*WHAT YOU SHOULD DO*. Look through the entries for the string "will", and copy each line that holds it.

*DATA EXTRACTS*.
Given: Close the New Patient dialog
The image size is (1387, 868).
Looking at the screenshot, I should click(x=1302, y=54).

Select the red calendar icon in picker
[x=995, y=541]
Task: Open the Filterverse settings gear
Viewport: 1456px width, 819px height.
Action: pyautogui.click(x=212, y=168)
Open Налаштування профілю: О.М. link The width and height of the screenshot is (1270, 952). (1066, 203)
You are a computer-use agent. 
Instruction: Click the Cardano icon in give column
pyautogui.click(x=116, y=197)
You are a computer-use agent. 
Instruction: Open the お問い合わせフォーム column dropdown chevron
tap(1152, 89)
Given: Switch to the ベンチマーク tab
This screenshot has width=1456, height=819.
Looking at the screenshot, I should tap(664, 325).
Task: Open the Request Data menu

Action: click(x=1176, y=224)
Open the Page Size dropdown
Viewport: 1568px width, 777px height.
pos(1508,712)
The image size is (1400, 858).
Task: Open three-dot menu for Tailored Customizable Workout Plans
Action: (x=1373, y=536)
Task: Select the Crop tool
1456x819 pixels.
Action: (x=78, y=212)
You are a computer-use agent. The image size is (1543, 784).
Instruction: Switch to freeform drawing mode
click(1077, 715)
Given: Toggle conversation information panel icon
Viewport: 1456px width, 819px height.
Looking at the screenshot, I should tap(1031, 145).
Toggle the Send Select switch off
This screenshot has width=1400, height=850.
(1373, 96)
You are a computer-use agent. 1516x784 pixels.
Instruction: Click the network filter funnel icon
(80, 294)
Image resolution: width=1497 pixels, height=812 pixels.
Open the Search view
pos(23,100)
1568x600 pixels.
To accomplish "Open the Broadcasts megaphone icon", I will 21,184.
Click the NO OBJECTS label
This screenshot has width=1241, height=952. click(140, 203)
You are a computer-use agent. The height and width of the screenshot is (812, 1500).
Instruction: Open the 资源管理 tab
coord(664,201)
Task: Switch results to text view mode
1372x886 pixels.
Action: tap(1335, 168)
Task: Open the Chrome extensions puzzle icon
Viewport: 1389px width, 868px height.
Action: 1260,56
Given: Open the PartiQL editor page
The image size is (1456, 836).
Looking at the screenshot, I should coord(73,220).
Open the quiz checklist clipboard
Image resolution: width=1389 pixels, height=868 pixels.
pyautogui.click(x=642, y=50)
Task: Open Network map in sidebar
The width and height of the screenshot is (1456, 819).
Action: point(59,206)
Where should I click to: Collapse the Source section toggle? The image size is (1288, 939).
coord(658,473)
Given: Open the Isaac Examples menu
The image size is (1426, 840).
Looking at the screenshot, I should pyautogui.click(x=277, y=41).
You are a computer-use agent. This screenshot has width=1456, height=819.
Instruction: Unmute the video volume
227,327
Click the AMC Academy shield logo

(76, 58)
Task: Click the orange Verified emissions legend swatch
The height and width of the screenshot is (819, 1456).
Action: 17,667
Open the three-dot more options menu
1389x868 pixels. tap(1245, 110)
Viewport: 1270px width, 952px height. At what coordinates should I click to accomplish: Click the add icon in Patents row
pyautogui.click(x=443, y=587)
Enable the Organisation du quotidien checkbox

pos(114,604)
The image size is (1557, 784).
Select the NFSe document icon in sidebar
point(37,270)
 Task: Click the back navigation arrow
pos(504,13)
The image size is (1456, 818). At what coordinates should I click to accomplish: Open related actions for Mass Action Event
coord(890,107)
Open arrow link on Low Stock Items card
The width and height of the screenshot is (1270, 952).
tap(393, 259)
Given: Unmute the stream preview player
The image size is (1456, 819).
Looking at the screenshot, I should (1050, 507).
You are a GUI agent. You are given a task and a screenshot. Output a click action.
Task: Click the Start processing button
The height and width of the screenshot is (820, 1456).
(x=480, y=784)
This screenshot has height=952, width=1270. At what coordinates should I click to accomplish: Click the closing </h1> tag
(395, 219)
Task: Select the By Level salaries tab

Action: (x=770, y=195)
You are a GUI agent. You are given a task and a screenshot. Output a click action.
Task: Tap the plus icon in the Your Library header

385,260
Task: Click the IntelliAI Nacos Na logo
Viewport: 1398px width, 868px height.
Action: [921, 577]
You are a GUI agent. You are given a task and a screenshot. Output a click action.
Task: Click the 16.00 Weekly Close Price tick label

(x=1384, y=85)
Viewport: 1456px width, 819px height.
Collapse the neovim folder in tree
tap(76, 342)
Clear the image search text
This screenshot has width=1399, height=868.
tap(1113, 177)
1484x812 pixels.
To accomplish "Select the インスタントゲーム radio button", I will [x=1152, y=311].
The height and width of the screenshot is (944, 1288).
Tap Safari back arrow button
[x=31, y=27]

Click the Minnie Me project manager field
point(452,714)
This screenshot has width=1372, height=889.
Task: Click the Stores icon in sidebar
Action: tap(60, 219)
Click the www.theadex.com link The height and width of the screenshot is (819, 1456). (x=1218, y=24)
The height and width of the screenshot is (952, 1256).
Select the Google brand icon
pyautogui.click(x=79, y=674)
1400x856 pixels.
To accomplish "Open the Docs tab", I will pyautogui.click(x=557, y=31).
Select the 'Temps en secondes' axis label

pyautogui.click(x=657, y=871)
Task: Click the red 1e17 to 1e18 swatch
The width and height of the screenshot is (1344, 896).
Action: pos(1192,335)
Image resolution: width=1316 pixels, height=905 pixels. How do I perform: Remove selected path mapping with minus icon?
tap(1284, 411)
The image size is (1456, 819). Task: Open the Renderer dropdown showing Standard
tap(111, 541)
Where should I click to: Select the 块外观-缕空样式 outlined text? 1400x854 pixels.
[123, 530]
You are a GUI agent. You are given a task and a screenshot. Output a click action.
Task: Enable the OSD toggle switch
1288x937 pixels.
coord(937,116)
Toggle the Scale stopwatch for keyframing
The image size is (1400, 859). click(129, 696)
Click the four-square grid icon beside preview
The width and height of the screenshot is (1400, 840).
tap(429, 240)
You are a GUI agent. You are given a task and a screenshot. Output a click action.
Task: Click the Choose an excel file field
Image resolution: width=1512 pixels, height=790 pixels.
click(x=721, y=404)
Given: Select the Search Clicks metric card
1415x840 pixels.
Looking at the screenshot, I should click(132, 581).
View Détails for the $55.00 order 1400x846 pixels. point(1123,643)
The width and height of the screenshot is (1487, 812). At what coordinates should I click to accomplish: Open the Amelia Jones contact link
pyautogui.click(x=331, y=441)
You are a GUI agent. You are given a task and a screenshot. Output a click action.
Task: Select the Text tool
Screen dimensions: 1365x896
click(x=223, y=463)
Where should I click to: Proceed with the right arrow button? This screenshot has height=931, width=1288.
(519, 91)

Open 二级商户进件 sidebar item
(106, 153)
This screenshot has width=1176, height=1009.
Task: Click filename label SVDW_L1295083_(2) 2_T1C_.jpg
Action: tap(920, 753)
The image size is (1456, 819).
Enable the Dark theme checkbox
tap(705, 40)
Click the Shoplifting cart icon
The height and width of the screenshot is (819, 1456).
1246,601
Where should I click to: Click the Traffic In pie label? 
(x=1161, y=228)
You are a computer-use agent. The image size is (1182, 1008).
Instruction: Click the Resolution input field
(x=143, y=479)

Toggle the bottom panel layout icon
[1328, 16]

*EXERCISE SOLUTION*.
To accomplish "Open the Broadcasts megaphone icon", I will 21,184.
To accomplish "Select the インスタントゲーム radio button", I will [x=1152, y=311].
To accomplish "Open the Docs tab", I will pyautogui.click(x=557, y=31).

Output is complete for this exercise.